Consider the listing below. Extract exactly the lines from the line containing "Task: Select the Direct radio button" to the line containing "Click the sparkle", both included.

(Beginning of Records provided)

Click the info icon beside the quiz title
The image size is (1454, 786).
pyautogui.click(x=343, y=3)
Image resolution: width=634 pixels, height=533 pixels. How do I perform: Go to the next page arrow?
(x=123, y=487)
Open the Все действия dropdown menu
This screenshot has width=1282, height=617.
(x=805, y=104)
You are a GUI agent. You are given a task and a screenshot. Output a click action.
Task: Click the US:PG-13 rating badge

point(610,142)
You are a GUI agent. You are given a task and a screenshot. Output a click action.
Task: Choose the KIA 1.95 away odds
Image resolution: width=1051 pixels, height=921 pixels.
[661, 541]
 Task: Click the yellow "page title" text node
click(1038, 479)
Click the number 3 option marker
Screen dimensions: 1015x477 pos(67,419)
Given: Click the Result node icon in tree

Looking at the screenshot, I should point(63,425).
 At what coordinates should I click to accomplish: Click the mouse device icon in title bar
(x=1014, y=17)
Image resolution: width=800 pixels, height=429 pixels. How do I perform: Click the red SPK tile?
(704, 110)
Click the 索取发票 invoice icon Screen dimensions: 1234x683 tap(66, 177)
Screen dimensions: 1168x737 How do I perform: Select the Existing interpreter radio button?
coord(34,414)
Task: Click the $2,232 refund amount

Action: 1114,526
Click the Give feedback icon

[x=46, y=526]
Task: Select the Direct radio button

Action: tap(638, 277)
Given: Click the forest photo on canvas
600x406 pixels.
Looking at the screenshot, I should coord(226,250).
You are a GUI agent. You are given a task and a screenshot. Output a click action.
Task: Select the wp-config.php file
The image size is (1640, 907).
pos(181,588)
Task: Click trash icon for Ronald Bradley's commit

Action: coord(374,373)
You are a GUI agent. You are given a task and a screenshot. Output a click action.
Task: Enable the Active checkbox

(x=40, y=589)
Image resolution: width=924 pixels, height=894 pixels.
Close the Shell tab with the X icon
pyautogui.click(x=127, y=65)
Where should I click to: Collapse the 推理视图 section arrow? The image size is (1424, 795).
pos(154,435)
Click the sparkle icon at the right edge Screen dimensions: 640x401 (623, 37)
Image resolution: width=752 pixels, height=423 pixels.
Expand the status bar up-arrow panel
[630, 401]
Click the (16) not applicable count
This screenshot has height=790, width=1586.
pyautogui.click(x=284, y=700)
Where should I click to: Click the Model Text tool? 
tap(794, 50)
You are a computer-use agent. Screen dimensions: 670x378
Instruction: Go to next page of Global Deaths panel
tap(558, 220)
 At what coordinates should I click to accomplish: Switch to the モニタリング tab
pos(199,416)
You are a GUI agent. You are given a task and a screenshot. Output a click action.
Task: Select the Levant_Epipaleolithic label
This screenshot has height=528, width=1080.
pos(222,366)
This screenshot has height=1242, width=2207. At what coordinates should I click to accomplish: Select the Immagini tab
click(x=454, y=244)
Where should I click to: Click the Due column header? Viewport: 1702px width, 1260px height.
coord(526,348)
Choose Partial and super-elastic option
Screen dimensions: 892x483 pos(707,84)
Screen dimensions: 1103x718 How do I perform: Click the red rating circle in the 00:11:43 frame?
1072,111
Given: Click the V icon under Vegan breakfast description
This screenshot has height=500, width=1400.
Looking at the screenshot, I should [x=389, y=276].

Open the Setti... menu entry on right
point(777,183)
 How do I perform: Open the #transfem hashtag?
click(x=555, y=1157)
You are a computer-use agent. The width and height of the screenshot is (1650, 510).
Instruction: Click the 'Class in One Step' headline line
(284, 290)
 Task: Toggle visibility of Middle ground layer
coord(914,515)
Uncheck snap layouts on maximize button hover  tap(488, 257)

(End of Records provided)

_Result_
Task: Select the Direct radio button

Action: tap(638, 277)
Given: Click the forest photo on canvas
600x406 pixels.
Looking at the screenshot, I should coord(226,250).
You are a GUI agent. You are given a task and a screenshot. Output a click action.
Task: Select the wp-config.php file
The image size is (1640, 907).
pos(181,588)
Task: Click trash icon for Ronald Bradley's commit

Action: coord(374,373)
You are a GUI agent. You are given a task and a screenshot. Output a click action.
Task: Enable the Active checkbox

(x=40, y=589)
Image resolution: width=924 pixels, height=894 pixels.
Close the Shell tab with the X icon
pyautogui.click(x=127, y=65)
Where should I click to: Collapse the 推理视图 section arrow? The image size is (1424, 795).
pos(154,435)
Click the sparkle icon at the right edge Screen dimensions: 640x401 (623, 37)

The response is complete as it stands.